Aktywność nowego właściciela jest dobrze oceniana przez osoby walczące o uratowanie pałacu myśliwskiego. Nie bez znaczenia są wydarzenia z przeszłości, które zakończyły się w sądzie. Wówczas proces dotyczący poprzedniego właściciela został umorzony.
W czwartek, 28 października nastąpi rozpoczęcie prac związanych z zabezpieczeniem wybitych okien i zniszczonych drzwi. W środę kupiono potrzebne materiały. Wkrótce rozpocznie się również naprawa dachu. Nie zostanie on jednak wymieniony w całości, ale zabezpieczony, aby nie przeciekał, jak ma to miejsce obecnie. Ostatni remont pokrycia został przeprowadzony w czasach PRL-u. Dlatego teraz ma zostać wymieniona m.in. część deskowania oraz uzupełniona papa, a także braki w betonowych płytkach. Wymienione zostaną również najbardziej zniszczone okucia z blachy. Rynny także zostaną wyczyszczone. – Przez ostatnie 10 lat woda lała się po elewacji wypłukując jej fragmenty do cegły – dodaje.
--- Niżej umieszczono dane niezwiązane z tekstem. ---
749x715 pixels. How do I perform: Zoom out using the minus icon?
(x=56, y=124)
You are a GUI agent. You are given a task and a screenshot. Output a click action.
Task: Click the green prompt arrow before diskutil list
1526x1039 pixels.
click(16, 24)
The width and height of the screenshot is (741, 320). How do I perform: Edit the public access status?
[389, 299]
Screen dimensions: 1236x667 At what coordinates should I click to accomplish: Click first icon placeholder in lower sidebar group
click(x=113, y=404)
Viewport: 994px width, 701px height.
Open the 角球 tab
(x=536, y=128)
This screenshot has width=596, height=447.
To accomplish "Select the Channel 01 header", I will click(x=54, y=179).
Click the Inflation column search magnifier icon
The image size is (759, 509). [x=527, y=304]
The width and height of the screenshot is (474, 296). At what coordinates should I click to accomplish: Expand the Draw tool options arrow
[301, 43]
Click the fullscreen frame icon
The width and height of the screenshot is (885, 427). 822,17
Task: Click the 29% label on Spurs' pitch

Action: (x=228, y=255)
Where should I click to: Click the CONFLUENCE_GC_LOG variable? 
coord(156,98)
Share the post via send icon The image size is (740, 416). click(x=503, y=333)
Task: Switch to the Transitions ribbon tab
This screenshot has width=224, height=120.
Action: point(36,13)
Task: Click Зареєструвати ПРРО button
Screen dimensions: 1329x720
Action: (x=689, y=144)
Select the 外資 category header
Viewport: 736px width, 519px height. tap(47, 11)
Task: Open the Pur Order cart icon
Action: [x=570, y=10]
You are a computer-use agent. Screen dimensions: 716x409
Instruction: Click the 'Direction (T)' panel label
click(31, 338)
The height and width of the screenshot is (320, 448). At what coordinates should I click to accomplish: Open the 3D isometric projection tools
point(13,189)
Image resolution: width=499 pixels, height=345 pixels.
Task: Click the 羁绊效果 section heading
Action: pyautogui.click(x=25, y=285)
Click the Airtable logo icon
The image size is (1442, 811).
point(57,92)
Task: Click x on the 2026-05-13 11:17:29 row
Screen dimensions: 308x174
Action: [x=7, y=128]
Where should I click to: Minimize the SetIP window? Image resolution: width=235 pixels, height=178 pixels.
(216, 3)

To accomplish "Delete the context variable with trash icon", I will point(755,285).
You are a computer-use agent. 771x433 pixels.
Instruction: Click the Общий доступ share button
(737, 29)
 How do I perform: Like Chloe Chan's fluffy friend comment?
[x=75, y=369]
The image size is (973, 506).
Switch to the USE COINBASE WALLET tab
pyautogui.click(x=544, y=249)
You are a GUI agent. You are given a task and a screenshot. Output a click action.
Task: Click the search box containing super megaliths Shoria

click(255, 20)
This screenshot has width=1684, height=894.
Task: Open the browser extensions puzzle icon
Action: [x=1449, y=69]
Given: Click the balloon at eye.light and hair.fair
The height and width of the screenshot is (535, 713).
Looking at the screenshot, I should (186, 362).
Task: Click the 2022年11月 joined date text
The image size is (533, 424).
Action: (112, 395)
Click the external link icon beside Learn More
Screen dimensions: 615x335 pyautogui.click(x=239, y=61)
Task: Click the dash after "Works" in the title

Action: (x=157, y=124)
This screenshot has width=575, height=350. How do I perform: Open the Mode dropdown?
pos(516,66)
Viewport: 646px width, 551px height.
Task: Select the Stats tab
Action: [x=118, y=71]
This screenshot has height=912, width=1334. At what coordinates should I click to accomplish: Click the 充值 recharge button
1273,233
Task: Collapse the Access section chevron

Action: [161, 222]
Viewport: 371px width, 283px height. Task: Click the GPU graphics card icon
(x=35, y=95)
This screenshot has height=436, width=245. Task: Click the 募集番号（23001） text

To jednak nie wszystko, co znajduje się na liście „do zrobienia”. – W tym roku zabezpieczymy też obiekt przed wejściem do środka osób nieuprawnionych. Zostanie oznakowany jako teren prywatny i wejście do środka będzie traktowane jako naruszenie miru domowego – podkreśla Mateusz Zapart.
Niewykluczone, że później zostanie zamontowane oświetlenie budynku, a instalacja odgromowa przejdzie naprawę. Być może w przyszłości będzie można zorganizować ruch turystyczny, ale na razie nie wiadomo, w jakiej dokładnie formie. Zapewne dość ograniczonej w związku z tym, że budynek nadaje się do remontu. Poza tym w środku nie ma praktycznie czego oglądać, bo pałac jest pusty, a część stropów pozarywanych.
To zabytek wyjątkowej klasy. Został wybudowany w latach 1854-1855 jako leśna rezydencja Księcia Brunszwiku – Luneburga i Oleśnicy – Wilhelma Augusta. Zasługuje na miano perły architektonicznej ze względu na elewację wykonaną z kory dębu, co czyni go jedynym takim obiektem w Polsce i tej części Europy.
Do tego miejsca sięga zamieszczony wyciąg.